**TEXT SHOWN**
§

Bug - Fixed Open Request Sequence stack traces

roippi

Developer
Huh, I'm not used to stack traces actually being so.. helpful.

Code:
Found one Java-level deadlock:
=============================
"Thread-139":
  waiting to lock monitor 0x00000000057c2fc8 (object 0x00000000dd464220, a net.sourceforge.kolmafia.textui.Interpreter),
  which is held by "LocalRelayAgent0"
"LocalRelayAgent0":
  waiting to lock monitor 0x0000000006a36ca8 (object 0x00000000e757db28, a java.lang.Class),
  which is held by "Thread-139"

Code:
Java stack information for the threads listed above:
===================================================
"Thread-139":
	at net.sourceforge.kolmafia.KoLmafiaASH.getClientHTML(KoLmafiaASH.java:104)
	- waiting to lock <0x00000000dd464220> (a net.sourceforge.kolmafia.textui.Interpreter)
	at net.sourceforge.kolmafia.KoLmafiaASH.getClientHTML(KoLmafiaASH.java:91)
	at net.sourceforge.kolmafia.request.RelayRequest.run(RelayRequest.java:1378)
	at net.sourceforge.kolmafia.request.CharPaneRequest.run(CharPaneRequest.java:133)

Code:
"LocalRelayAgent0":
	at net.sourceforge.kolmafia.textui.parsetree.LibraryFunction.execute(LibraryFunction.java:123)
	- waiting to lock <0x00000000e757db28> (a java.lang.Class for net.sourceforge.kolmafia.textui.parsetree.LibraryFunction)

§

**PROVIDED DATA**
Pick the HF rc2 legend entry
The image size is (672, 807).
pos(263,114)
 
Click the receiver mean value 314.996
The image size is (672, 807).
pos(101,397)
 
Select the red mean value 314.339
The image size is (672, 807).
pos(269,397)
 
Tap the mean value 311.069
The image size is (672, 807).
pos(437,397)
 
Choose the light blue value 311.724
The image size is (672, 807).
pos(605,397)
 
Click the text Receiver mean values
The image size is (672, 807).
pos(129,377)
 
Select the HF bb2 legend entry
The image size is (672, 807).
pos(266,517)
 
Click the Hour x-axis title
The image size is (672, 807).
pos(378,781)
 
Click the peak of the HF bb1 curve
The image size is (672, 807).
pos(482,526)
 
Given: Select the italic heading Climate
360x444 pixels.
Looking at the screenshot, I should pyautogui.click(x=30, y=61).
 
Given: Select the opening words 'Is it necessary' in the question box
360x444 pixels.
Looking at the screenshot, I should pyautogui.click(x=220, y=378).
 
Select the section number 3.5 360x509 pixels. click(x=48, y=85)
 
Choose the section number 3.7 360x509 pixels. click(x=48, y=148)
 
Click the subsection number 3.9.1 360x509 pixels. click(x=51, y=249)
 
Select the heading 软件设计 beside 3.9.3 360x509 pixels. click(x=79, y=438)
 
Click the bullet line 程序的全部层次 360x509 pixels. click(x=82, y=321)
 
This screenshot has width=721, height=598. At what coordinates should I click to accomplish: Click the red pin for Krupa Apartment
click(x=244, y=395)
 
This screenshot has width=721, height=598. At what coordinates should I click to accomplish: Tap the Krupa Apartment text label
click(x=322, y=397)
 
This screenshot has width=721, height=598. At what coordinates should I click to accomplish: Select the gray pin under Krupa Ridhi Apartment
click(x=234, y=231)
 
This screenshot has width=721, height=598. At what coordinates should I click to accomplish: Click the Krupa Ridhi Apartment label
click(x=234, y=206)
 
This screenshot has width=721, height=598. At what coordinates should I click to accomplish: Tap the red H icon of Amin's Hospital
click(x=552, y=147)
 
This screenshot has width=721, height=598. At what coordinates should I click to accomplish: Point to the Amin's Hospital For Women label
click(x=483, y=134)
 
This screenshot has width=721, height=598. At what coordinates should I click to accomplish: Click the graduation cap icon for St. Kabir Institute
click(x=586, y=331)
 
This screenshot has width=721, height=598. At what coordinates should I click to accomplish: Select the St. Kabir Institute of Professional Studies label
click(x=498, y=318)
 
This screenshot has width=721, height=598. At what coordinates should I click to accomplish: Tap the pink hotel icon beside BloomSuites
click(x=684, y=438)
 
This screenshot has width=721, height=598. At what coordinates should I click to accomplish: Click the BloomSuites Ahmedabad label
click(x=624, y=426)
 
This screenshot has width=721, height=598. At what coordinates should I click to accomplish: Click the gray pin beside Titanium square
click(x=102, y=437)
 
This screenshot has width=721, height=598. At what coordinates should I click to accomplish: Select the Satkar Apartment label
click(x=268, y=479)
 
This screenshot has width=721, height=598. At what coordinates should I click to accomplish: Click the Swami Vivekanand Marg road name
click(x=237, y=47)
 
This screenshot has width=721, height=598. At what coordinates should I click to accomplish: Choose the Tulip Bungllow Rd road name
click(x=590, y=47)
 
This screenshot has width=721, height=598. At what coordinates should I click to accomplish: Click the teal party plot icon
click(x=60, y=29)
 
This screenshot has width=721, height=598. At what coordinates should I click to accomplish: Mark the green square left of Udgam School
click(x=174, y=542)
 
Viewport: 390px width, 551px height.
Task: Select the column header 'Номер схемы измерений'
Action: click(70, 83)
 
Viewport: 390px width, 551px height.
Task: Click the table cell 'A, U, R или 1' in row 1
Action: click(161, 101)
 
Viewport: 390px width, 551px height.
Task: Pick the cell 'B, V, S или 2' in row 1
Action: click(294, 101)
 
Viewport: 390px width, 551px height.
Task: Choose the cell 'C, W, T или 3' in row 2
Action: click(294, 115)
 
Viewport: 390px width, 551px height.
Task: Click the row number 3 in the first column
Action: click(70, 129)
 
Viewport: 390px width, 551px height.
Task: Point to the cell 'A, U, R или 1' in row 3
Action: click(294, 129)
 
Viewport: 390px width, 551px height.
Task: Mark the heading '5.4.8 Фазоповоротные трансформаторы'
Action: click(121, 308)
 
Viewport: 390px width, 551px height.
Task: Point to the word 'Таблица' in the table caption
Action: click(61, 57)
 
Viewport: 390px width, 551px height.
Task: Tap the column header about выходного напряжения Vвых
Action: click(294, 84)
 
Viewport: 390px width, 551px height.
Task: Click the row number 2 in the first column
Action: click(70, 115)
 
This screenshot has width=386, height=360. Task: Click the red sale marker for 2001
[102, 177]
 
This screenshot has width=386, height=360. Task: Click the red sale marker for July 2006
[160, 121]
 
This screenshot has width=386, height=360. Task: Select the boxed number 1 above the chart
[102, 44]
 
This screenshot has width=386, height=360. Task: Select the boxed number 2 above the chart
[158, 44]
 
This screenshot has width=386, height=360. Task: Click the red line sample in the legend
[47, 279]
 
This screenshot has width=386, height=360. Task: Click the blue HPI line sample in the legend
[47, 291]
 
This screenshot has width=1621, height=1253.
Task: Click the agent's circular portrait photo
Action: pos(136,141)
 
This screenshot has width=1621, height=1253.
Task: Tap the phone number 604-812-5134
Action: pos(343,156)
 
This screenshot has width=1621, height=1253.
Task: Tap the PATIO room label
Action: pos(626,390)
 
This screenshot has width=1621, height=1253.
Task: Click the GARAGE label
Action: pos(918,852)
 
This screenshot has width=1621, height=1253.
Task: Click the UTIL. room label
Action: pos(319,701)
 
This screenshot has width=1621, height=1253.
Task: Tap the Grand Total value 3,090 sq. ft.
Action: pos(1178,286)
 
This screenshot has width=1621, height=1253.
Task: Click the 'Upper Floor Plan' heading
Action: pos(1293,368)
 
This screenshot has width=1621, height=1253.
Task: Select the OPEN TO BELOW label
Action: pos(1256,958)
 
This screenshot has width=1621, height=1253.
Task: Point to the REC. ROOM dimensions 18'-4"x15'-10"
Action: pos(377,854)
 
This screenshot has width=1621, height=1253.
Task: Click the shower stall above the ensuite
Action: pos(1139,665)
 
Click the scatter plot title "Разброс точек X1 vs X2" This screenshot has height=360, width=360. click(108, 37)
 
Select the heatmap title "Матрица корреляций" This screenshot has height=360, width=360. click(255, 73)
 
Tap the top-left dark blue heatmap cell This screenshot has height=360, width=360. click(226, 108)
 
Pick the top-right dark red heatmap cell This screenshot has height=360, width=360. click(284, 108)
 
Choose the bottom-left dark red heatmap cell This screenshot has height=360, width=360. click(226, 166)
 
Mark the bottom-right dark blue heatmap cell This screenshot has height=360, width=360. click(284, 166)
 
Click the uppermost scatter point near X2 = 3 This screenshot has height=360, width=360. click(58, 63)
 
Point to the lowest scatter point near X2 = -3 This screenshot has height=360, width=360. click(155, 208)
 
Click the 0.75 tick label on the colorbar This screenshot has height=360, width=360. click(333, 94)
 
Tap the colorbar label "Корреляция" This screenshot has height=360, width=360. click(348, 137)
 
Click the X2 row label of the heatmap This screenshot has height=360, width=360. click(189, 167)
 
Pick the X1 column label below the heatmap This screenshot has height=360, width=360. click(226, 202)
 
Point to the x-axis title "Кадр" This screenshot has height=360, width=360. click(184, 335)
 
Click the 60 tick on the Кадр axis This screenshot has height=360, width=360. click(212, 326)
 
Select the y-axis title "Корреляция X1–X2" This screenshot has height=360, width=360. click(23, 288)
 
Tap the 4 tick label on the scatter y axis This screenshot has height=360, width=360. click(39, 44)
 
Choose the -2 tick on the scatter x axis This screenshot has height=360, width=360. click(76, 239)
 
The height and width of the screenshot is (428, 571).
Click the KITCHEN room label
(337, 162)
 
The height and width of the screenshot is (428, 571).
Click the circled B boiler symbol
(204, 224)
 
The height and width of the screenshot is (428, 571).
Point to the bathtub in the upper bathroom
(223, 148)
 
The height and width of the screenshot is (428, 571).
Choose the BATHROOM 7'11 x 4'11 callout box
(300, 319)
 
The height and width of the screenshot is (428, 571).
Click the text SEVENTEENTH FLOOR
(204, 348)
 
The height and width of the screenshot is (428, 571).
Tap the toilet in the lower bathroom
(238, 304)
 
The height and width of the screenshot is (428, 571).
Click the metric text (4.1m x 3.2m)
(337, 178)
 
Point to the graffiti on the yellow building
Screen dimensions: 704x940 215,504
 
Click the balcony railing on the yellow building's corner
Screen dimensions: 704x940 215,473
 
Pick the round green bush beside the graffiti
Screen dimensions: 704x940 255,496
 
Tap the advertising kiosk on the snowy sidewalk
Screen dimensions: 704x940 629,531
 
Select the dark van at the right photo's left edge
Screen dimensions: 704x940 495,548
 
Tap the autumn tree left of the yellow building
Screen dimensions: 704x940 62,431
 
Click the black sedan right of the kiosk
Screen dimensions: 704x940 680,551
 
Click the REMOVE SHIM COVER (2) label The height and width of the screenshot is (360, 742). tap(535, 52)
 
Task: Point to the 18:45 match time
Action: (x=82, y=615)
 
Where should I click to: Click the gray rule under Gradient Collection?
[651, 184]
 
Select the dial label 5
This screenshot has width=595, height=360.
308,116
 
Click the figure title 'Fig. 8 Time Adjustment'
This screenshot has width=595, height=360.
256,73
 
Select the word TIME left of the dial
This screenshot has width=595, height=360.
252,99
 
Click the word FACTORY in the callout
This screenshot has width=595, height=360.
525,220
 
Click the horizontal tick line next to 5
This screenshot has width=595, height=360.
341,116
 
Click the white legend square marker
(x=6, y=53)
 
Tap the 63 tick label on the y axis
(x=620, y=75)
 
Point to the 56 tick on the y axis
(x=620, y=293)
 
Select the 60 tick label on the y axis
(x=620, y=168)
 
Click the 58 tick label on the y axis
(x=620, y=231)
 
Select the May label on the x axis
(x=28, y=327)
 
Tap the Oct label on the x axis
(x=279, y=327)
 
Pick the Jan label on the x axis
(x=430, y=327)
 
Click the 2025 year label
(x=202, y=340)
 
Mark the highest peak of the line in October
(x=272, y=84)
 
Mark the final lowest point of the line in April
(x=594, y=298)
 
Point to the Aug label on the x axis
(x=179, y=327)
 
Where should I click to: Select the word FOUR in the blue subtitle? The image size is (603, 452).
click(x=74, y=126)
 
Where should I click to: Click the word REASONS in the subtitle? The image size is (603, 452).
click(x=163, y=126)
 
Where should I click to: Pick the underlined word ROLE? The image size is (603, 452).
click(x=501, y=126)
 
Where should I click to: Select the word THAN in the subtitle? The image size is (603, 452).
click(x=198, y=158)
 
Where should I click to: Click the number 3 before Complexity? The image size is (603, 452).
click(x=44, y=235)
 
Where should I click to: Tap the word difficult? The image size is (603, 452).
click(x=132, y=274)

§

**JOBS**
(a) Sum up the stack trace post in two sentences.
(b) Pick up the stack trace post right after its last line.
The items have nothing to do with what comes next.

**TASK RESULTS**
(a) A developer says they aren't used to stack traces being so helpful and shares a Java-level deadlock report. "Thread-139" is waiting to lock an Interpreter monitor held by "LocalRelayAgent0", while "LocalRelayAgent0" is waiting to lock a java.lang.Class monitor held by "Thread-139".

(b)
	at net.sourceforge.kolmafia.textui.parsetree.FunctionCall.execute(FunctionCall.java:167)
	at net.sourceforge.kolmafia.textui.parsetree.Operator.applyTo(Operator.java:392)
	at net.sourceforge.kolmafia.textui.parsetree.Expression.execute(Expression.java:221)
	at net.sourceforge.kolmafia.textui.parsetree.Assignment.execute(Assignment.java:102)
	at net.sourceforge.kolmafia.textui.parsetree.BasicScope.execute(BasicScope.java:454)
	at net.sourceforge.kolmafia.textui.parsetree.UserDefinedFunction.execute(UserDefinedFunction.java:130)
	at net.sourceforge.kolmafia.textui.parsetree.FunctionCall.execute(FunctionCall.java:167)
	at net.sourceforge.kolmafia.textui.parsetree.BasicScope.execute(BasicScope.java:454)
	at net.sourceforge.kolmafia.textui.parsetree.UserDefinedFunction.execute(UserDefinedFunction.java:130)
	at net.sourceforge.kolmafia.textui.Interpreter.executeScope(Interpreter.java:356)
	at net.sourceforge.kolmafia.textui.Interpreter.execute(Interpreter.java:283)
	at net.sourceforge.kolmafia.textui.Interpreter.execute(Interpreter.java:276)
	at net.sourceforge.kolmafia.KoLmafiaASH.getClientHTML(KoLmafiaASH.java:109)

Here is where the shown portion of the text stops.